Both he and Fox noted that the overall pledge of $5 billion on behalf of the G8 as a whole fell well short of the investment needed to make a substantial improvement in maternal and child health issues in developing countries.
"We knew we needed $10 billion a year and we got $1 billion. One of the reasons we got $1 billion was that the Canadian government froze its aid budget, so it didn't have the moral authority or leverage when it comes to asking other countries to put more on the table," said Fox. He also decried the summits' lack of action on climate change and the Financial Transaction Tax (FTT) supported by France and Germany.
Amnesty International Secretary General Alex Neve also gave the summits a poor grade.
"It's a D. Clearly, the outcomes of both summits failed to give the sustained commitment to human rights that we'd like to see. With respect to substance, for the G20, it's such an opportune time as they're establishing themselves and their working methods to put human rights at the centre and we would hope to see that at the next summit," he said.

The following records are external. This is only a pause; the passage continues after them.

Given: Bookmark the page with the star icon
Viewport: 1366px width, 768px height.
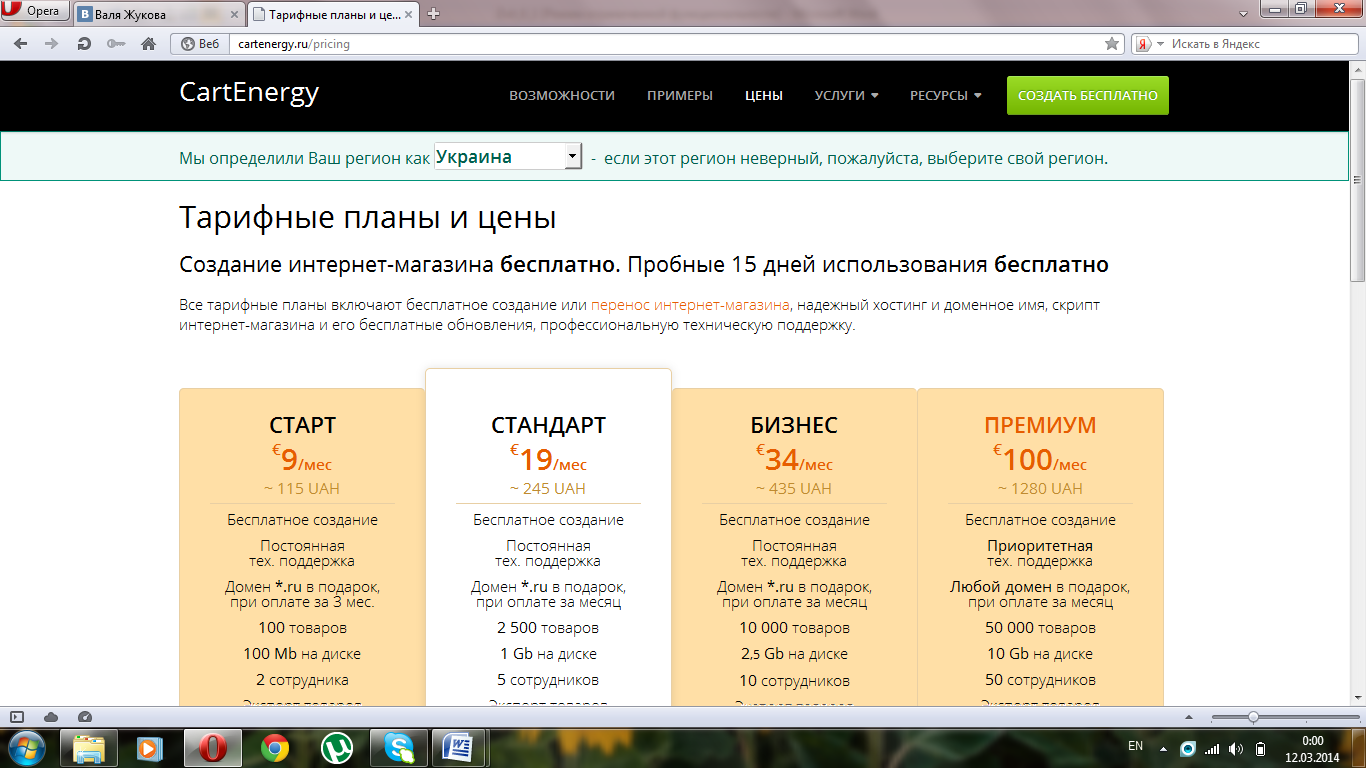Looking at the screenshot, I should click(1111, 44).
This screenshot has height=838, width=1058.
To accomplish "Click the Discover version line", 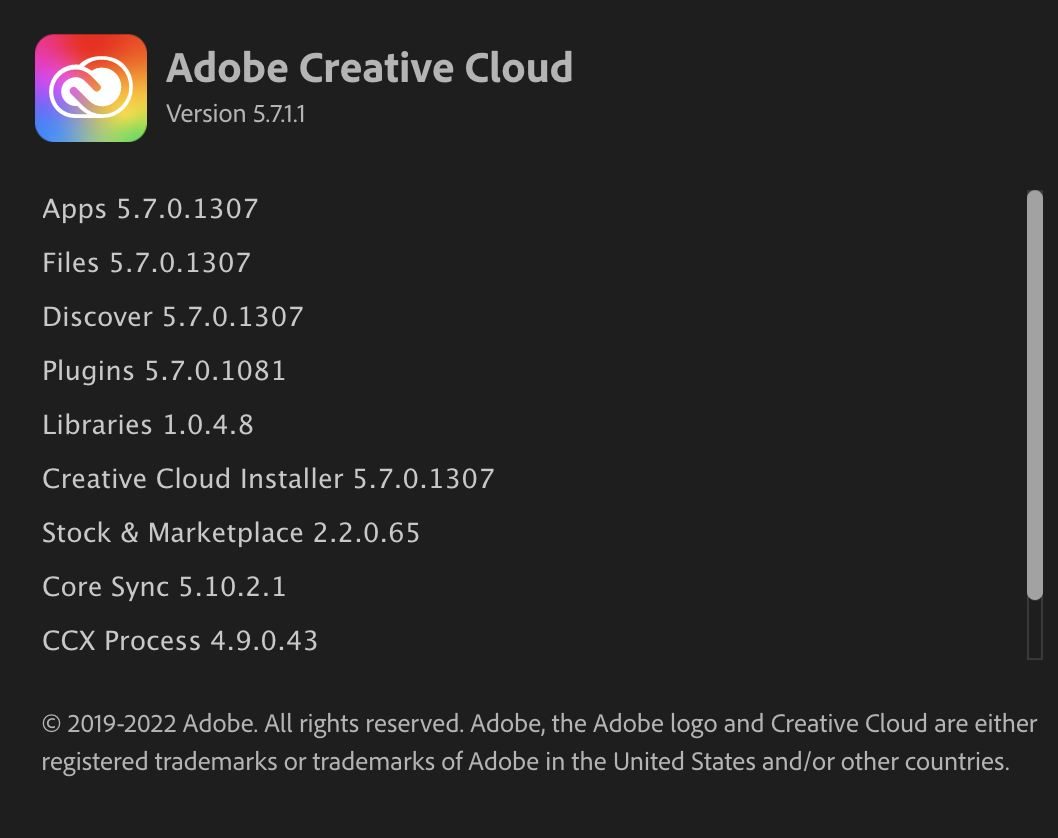I will 172,317.
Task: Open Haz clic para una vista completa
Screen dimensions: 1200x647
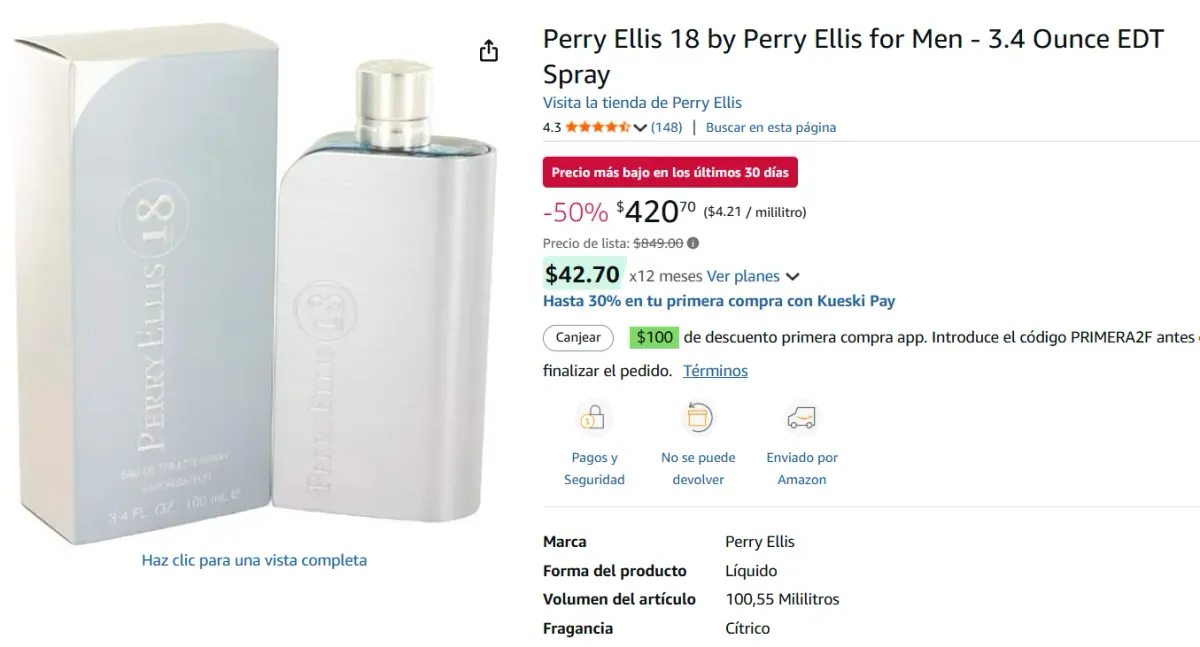Action: 255,560
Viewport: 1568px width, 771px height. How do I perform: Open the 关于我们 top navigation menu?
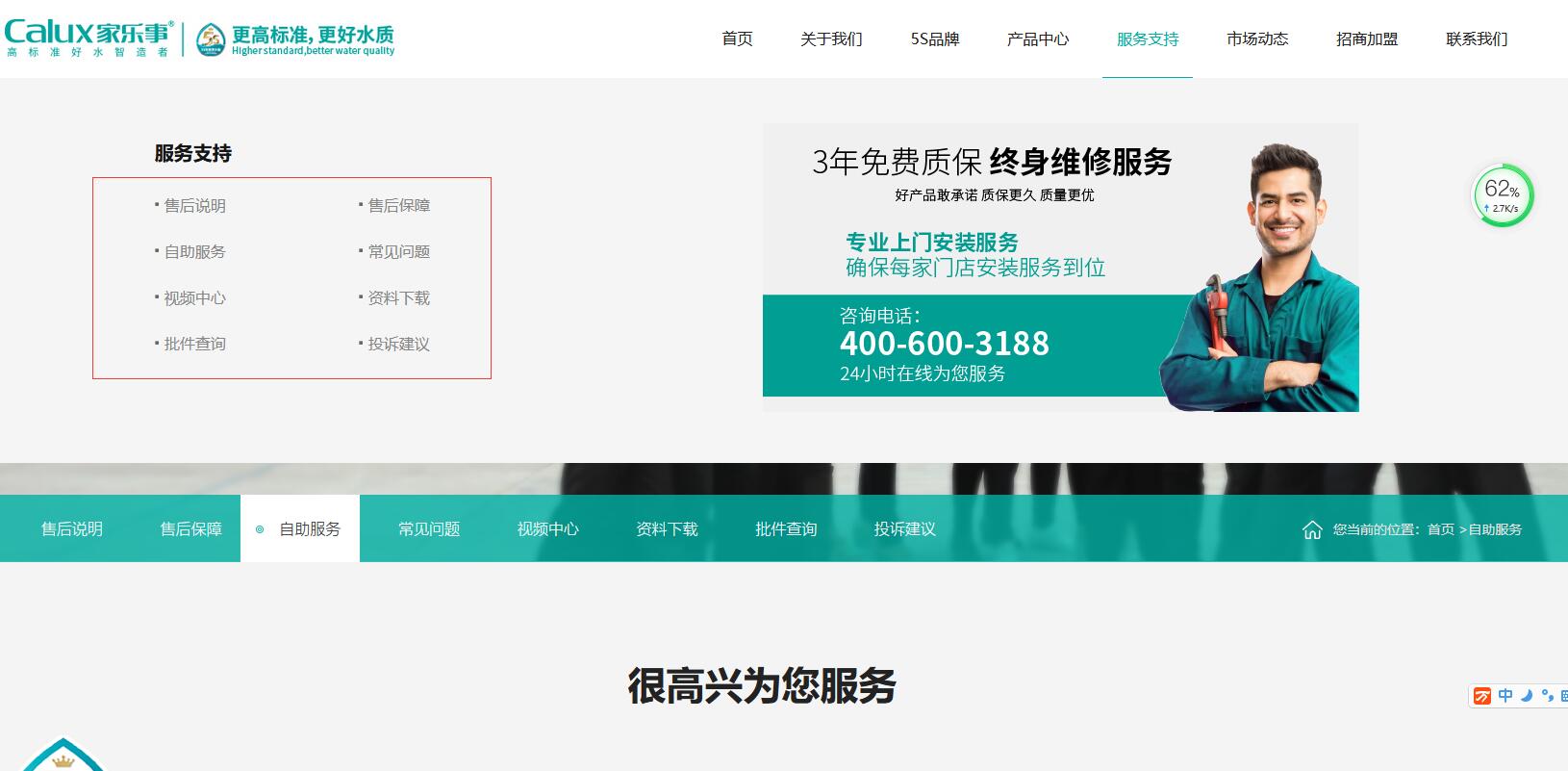pyautogui.click(x=831, y=39)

Amnesty International has already called on the federal and provincial governments to launch an independent review of the Toronto summit's security measures and Neve cautioned that if policy and security issues and reported rights violations aren't investigated, there would be little hope of more peaceful future meetings.
"If there isn't an independent review, there will be no lessons learned and there is the likelihood and risk that things won't change next time," he said.
Another point of contention was the separation of mainstream media and NGO and civil society groups, with the latter denied access to the International Media Centre and its events and assigned to a smaller working space in another building.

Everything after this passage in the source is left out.